They are not, however, the result of lifting heavy weights only. Light
training has an important place in building a great body. You need to
learn to balance the two to develop the best possible physique.
Bodybuilding is an art as much it is a science. Although the principles
are the same for everyone, each individual has to learn how to use them.
The art of building your body demands that you get to know yourself. You
must learn exactly what the body requires in order to grow. Basically,
you are the master of your own destiny.

Find
The Balance


The
big question is, how much heavy training and how much light training
does one really need? Heavy training is like extremely powerful
medicine. The right amount will work wonders, but too much will be
counterproductive. The right amount of heavy training taxes the muscles
to the limit, just often enough. My experience indicates that one
extremely heavy total-body workout a week is the right amount.
I know
that a lot of champion pro bodybuilders advise training more frequently,
but you have to understand how much "stuff" they're taking. This
approach should produce great results for the vast majority of trainees.
Even if you train on a split routine, I strongly urge that you should
not work any muscle group to its maximum more than once per week.
Light
workouts may feel as if you're coasting but they're just as important as
heavy training. They speed muscular
recovery
by improving
circulation
and keeping the muscle fibers activated without breaking them down
intensively. One light workout a week, normally following the heavy
workout, is most effective for most people.
There's always the temptation to push a little more than you should on
your light day, however. If your program is going as it should, you'll
feel strong and energetic and you'll want to go heavier. Don't do it!
Don't deplete that extra energy and strength.

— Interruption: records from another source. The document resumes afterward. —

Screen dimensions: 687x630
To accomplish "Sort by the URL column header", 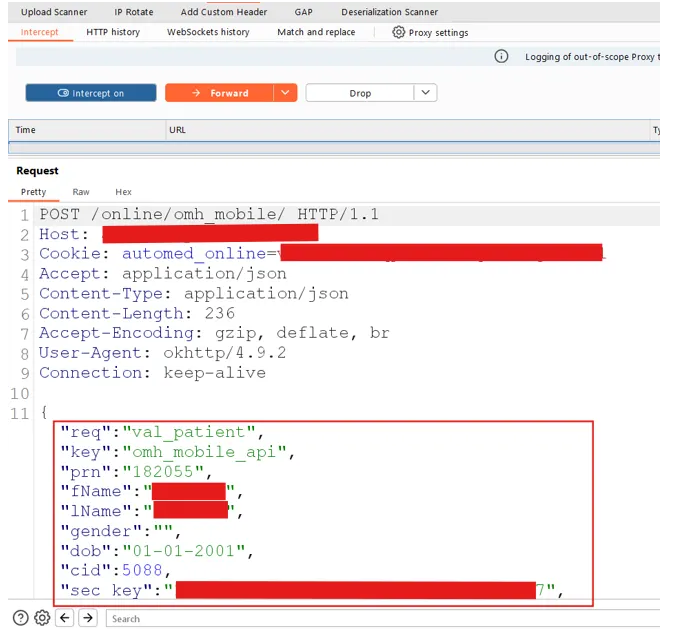I will (178, 130).
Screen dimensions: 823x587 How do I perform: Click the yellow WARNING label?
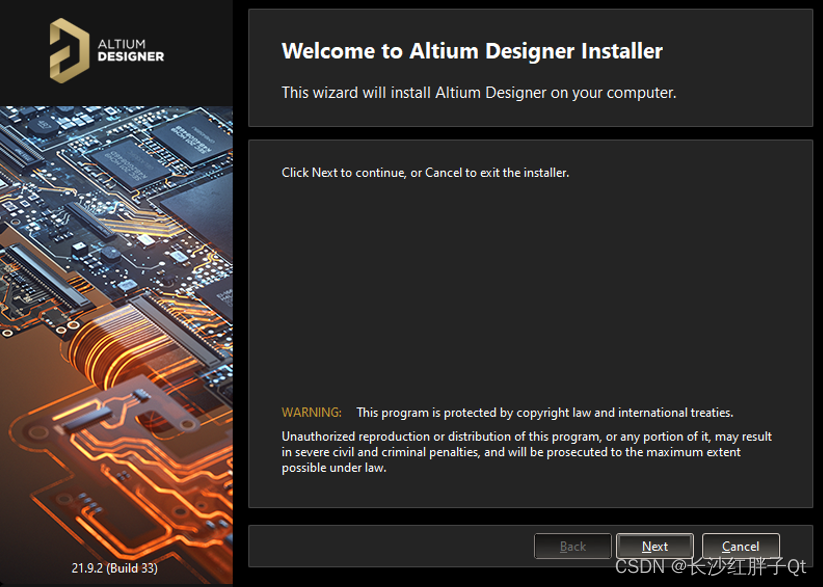[x=311, y=412]
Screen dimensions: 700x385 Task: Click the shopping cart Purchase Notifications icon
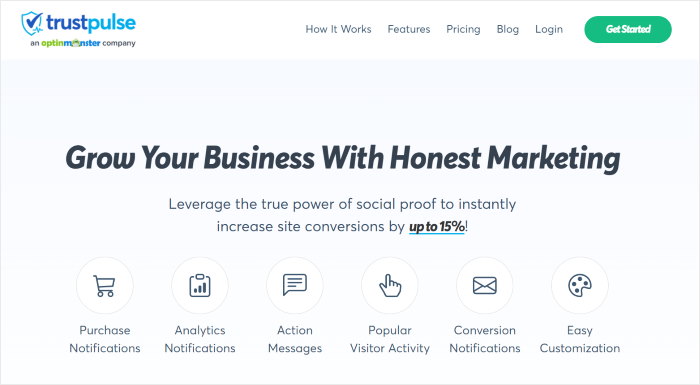104,285
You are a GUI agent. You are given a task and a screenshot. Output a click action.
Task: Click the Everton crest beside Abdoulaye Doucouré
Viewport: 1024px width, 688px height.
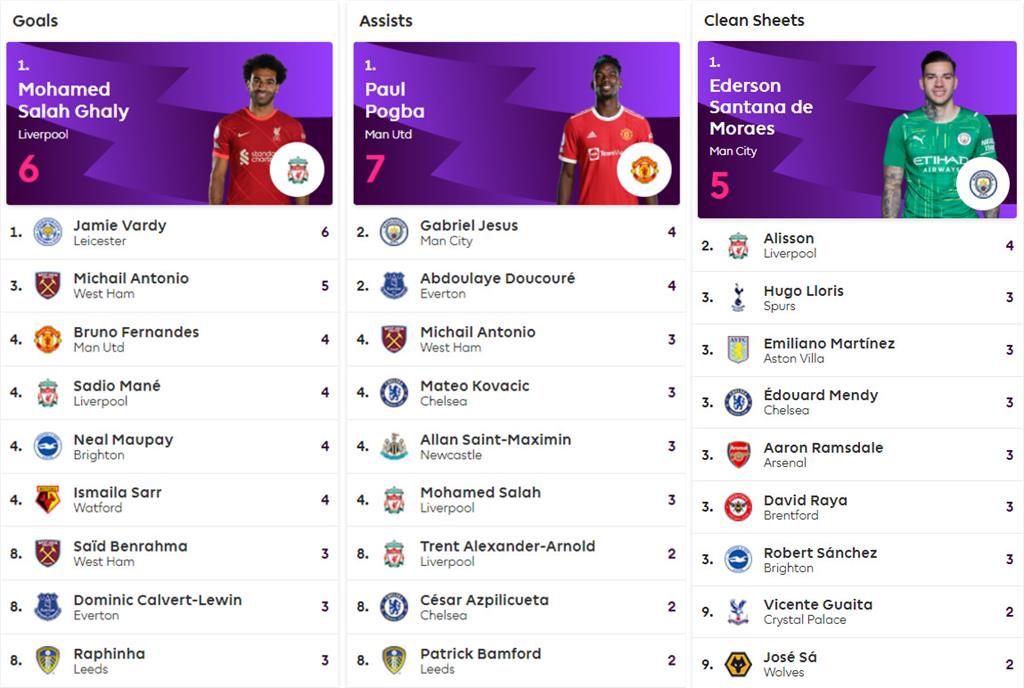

Let it build up, and then,
on your heavy day, really go for it.
Extreme "hardgainers" will probably do best with just two workouts a
week, but most people profit from three workouts--heavy, light and
medium, in that order. On a heavy day, you should train at no less than
95 percent of your capacity on every part of your routine. A light day
should demand about 60 percent. A medium day calls for about 75
percent--a hard workout but not a maximum one.

Common
Problems

Too Much:
They
find that the heavy/light/medium schedule seems to be too much. After
several weeks they're really pushing on their heavy days and have no
energy for their other workouts.
Not Enough:
They
find that the program isn't taxing enough. They recover quickly and
think they're wasting their time.

Remedies

The
remedies should be obvious. Give the schedule a six-week trial. If you
find it's too much, drop back to two workouts a week. See how a heavy
and a light workout feel. If that doesn't seem to be quite enough, try a
heavy and two light workouts, or a heavy and a medium session. Whatever
you do, don't do two heavy sessions back to back.
On the
other hand, if you think you aren't getting enough work, put more effort
into your heavy and medium workouts. Do not increase the light workout.
You need that light day for reasons I have previously mentioned.
Some
people I know, including myself, have made incredible strength gains
with just one workout a week. That's not, however, enough physical
training for fitness, conditioning or health building. If you're
involved in another athletic activity, one heavy weight session a week
might be perfect. Just make sure you warm up thoroughly first.

Conclusion

Developing an admirable physique is not a one-method-fits-all project.
Each individual requires a unique approach, one tailored to his/her
needs. Learn to balance workouts that demand enormous effort and
workouts that tone and maintain condition. That's the path to a lifetime
of great training and the realization of your own genetic potential.